**Arbeitsauftrag 1**
Geben Sie aus dem Text über Nigerias Kampf gegen die Kinderlähmung die Passage zwischen "Seit Kurzem gelten" und "die Zeit danach.", beide eingeschlossen, wortgetreu wieder.
**Arbeitsauftrag 2**
Beantworten Sie mithilfe des Textes über Nigerias Kampf gegen die Kinderlähmung die folgenden Fragen.
(a) Wie viele Kinder waren 1988 jährlich von der Kinderlähmung betroffen oder starben daran?
(b) An welchem Datum erklärte die WHO den zweiten Poliovirus-Wildtyp offiziell für ausgerottet?
(c) In welchen Ländern existiert der Wildtyp 1 noch?

**Übungstext**
-----

Gesundheit global

Nigerias Kampf gegen die Kinderlähmung

Seit Kurzem gelten Nigeria und damit ganz Afrika als poliofrei. Der Weg dorthin war lang und mühsam. Doch in die Freude mischt sich Sorge. Denn die zahlreichen einheimischen Helfer wissen nicht, wie es weitergeht, wenn die Finanzmittel aus der Globalen Polio-Ausrottungskampagne auslaufen. Martina Merten war vor Ort und beschreibt die Konzepte für die Zeit danach.

Das Poliovirus ist tückisch. Es kann bleibende Lähmungserscheinungen hervorrufen und sogar zum Tode führen. Noch 1988 waren jährlich rund 350.000 Kinder von der Kinderlähmung betroffen oder starben daran. Durch flächendeckende Impfungen – seit dem Jahr 2000 wurden weltweit mehr als zehn Milliarden Impfdosen an fast drei Milliarden Kinder verabreicht – ging die Anzahl der jährlich weltweit auftretenden Polio-Fälle um über 99 Prozent zurück. Am Welt­poliotag am 28. Oktober 2019 verkündete die Weltgesundheitsorganisation WHO einen großen Erfolg: Der zweite von insgesamt drei bekannten Poliovirus-Wildtypen (wild poliovirus – WPV) gilt offiziell als ausgerottet. Doch solange in Pakistan und Afghanistan noch der Wildtyp 1 existiert, ist die Gefahr nicht vollständig gebannt. Damit sich eingeschleppte Polioviren nicht anderenorts wieder ausbreiten können, müssen in allen Ländern weltweit hohe Impfraten beibehalten werden.

-----

**Verfügbare Daten**
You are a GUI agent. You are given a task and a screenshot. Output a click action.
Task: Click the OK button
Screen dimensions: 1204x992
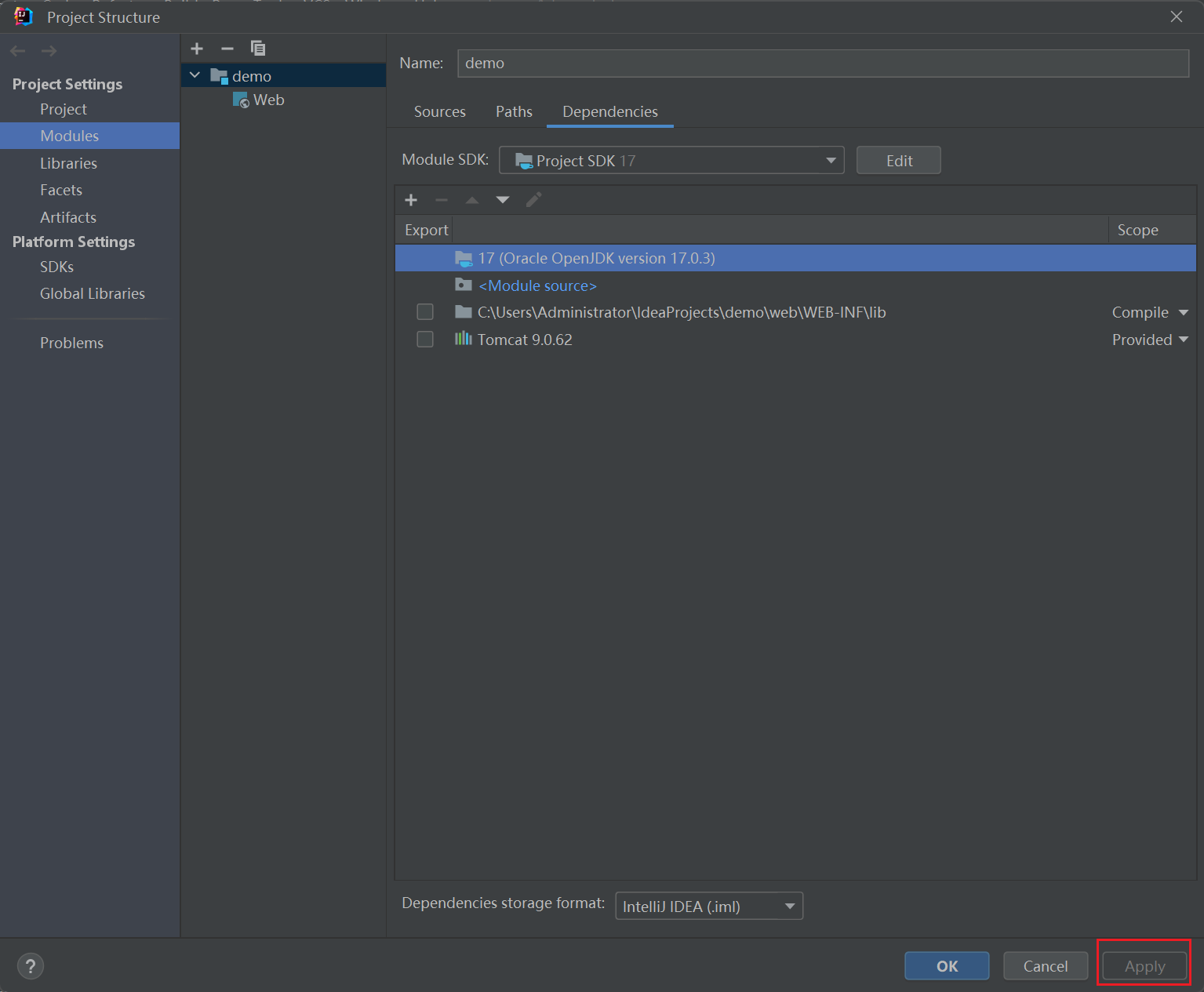(x=947, y=966)

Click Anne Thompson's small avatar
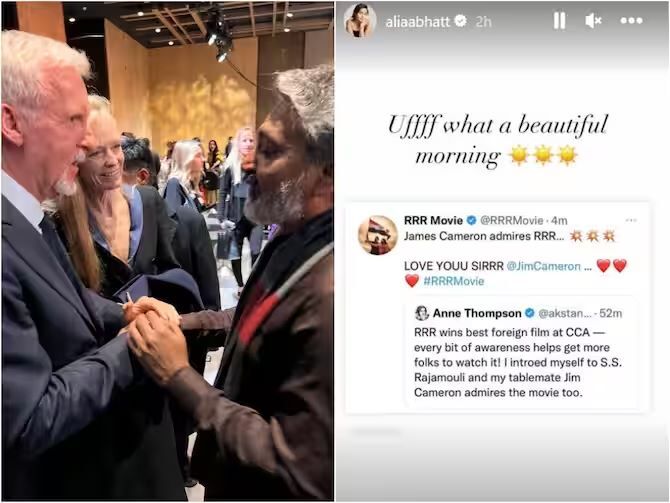click(422, 313)
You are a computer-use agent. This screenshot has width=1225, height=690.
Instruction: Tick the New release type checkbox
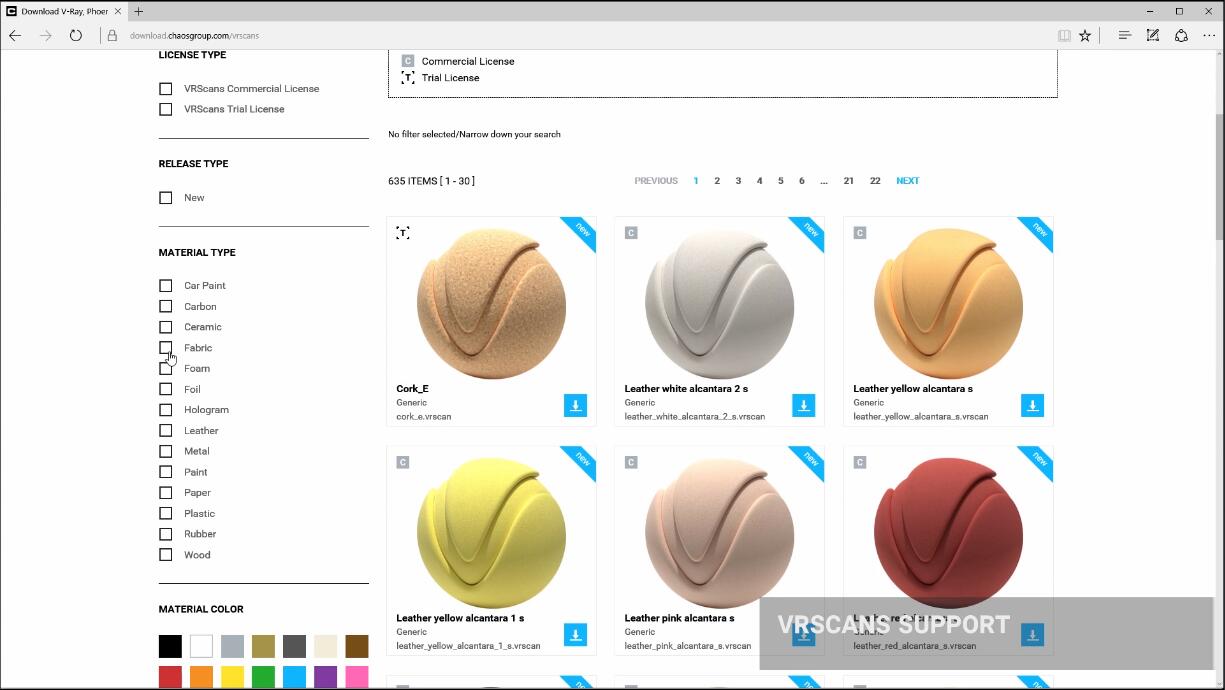166,198
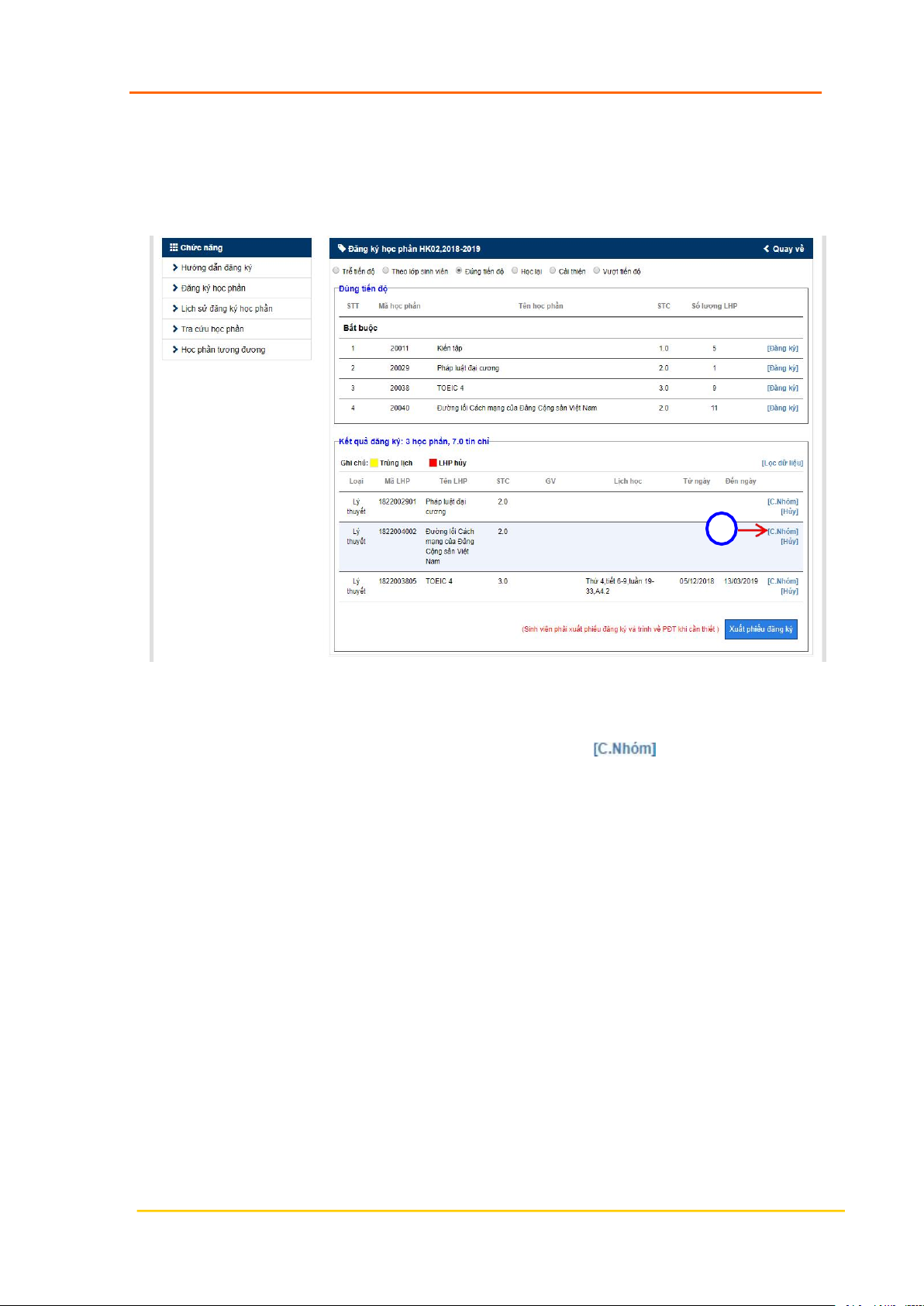Image resolution: width=924 pixels, height=1306 pixels.
Task: Click the grid icon beside Chức năng
Action: pos(174,248)
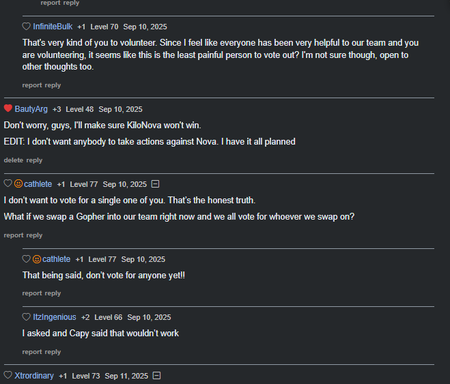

-----

**Antwortbereich 1**
Seit Kurzem gelten Nigeria und damit ganz Afrika als poliofrei. Der Weg dorthin war lang und mühsam. Doch in die Freude mischt sich Sorge. Denn die zahlreichen einheimischen Helfer wissen nicht, wie es weitergeht, wenn die Finanzmittel aus der Globalen Polio-Ausrottungskampagne auslaufen. Martina Merten war vor Ort und beschreibt die Konzepte für die Zeit danach.

**Antwortbereich 2**
(a) Rund 350.000 Kinder
(b) Am 28. Oktober 2019, dem Weltpoliotag
(c) In Pakistan und Afghanistan